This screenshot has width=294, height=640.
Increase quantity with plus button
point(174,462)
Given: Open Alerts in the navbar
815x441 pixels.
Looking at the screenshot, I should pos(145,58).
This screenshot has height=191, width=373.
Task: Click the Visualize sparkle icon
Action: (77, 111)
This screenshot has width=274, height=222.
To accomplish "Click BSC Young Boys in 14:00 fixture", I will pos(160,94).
================
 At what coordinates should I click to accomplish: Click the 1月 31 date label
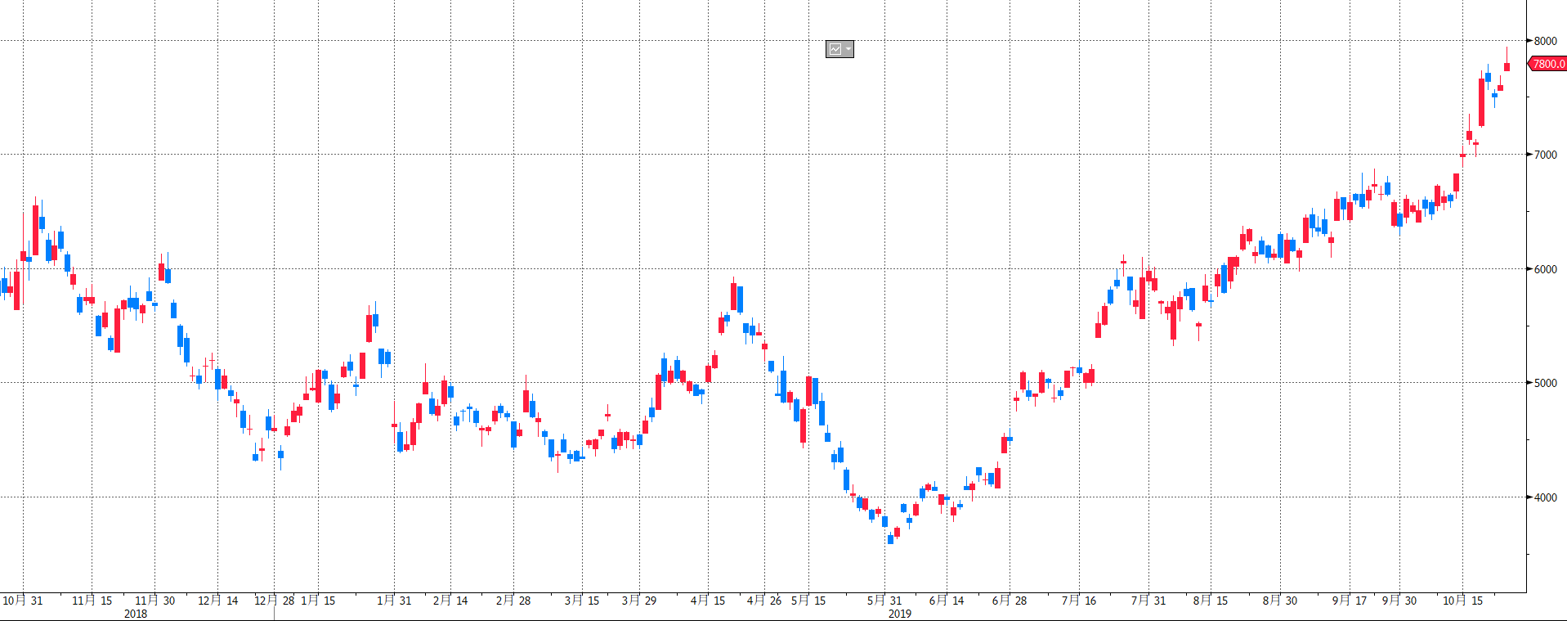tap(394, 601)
================
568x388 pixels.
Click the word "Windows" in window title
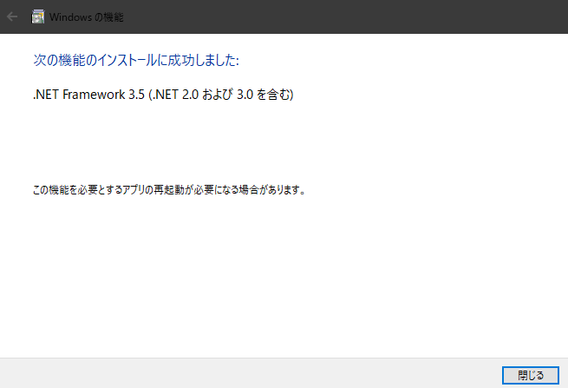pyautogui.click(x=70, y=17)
================
» **Work required**
Please give an exact copy of the lines above, beginning with the line containing "Given: Open Alerts in the navbar" and running through the line containing "This screenshot has width=274, height=222.", and of no other lines.

» **Result of this task**
Given: Open Alerts in the navbar
815x441 pixels.
Looking at the screenshot, I should pos(145,58).
This screenshot has height=191, width=373.
Task: Click the Visualize sparkle icon
Action: (77, 111)
This screenshot has width=274, height=222.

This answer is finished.